Apple reported fiscal second quarter 2026 revenue of $111.2 billion [1], beating analysts' estimates for the period ended March 2026.
The results signal a shift in Apple's growth engine as the company relies more heavily on recurring subscription and service fees to supplement hardware sales.
Total revenue grew 17% year over year [2]. The company's services segment reached a record $31 billion [4], representing a 16% increase compared to the previous year [5]. While some reports indicated services revenue simply passed the $30 billion mark [6], the company's primary reporting suggests the higher figure.
"Our Services revenue grew 16% year over year, reaching $31 billion," CFO Luca Maestri said.
Earnings per share reached $2.01 [3], surpassing the analyst expectation of $1.92 [7]. This performance was bolstered by continued demand for iPhones, though reports on the specific performance of the device varied.

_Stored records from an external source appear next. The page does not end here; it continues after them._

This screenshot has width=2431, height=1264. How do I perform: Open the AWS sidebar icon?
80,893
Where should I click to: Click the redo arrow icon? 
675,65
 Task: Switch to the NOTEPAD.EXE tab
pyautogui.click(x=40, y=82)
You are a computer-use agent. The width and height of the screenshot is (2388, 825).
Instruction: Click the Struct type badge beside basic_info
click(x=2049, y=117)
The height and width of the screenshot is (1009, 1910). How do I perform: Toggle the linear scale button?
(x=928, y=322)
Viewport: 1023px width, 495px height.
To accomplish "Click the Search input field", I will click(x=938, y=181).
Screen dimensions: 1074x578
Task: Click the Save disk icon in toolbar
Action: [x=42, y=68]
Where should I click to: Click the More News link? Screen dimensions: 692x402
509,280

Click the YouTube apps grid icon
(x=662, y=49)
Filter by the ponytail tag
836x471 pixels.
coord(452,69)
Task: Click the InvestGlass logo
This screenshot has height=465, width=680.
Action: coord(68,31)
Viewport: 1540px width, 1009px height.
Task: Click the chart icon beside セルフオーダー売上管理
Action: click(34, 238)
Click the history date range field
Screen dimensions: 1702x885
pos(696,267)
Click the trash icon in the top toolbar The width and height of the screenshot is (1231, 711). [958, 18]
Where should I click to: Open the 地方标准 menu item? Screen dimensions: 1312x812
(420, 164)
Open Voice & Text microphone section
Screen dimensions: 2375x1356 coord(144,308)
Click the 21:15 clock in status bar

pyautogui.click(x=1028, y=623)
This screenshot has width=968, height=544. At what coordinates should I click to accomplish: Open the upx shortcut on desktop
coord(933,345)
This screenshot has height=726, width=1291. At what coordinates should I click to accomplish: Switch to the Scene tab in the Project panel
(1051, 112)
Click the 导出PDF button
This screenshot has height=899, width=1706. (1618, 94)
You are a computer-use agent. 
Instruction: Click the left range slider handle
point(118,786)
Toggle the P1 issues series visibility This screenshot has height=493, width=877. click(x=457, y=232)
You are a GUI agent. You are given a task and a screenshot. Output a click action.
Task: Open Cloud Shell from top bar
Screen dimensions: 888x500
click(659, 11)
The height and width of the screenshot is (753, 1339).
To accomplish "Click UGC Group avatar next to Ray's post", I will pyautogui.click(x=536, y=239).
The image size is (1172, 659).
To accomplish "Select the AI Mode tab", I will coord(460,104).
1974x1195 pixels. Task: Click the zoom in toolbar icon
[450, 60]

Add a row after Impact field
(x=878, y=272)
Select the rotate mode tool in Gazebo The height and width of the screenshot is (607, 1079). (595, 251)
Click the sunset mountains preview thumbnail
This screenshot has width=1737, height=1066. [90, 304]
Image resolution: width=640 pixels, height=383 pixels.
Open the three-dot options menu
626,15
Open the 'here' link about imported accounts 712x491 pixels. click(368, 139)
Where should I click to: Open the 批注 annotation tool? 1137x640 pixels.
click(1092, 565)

Some analysts described iPhone sales as robust, while others noted a slight miss against certain forecasts despite remaining strong.
"We continue to see strong demand for our products and services," Tim Cook said.
The services momentum was a primary driver of the quarter's success. Analyst John Ternus said the momentum is impressive and served as a key driver of the beat.
Apple's ability to grow its ecosystem of services—including the App Store, iCloud, and Apple Music—provides a financial cushion against the cyclical nature of smartphone upgrades. The company continues to leverage its massive installed base of devices to push high-margin digital offerings.
“"Our Services revenue grew 16% year over year, reaching $31 billion,"”
Apple's record-breaking services revenue demonstrates the company's successful transition toward a diversified business model. By reducing its total reliance on the iPhone's hardware cycle, Apple is creating a more predictable and higher-margin revenue stream that protects its valuation even during periods of fluctuating device sales.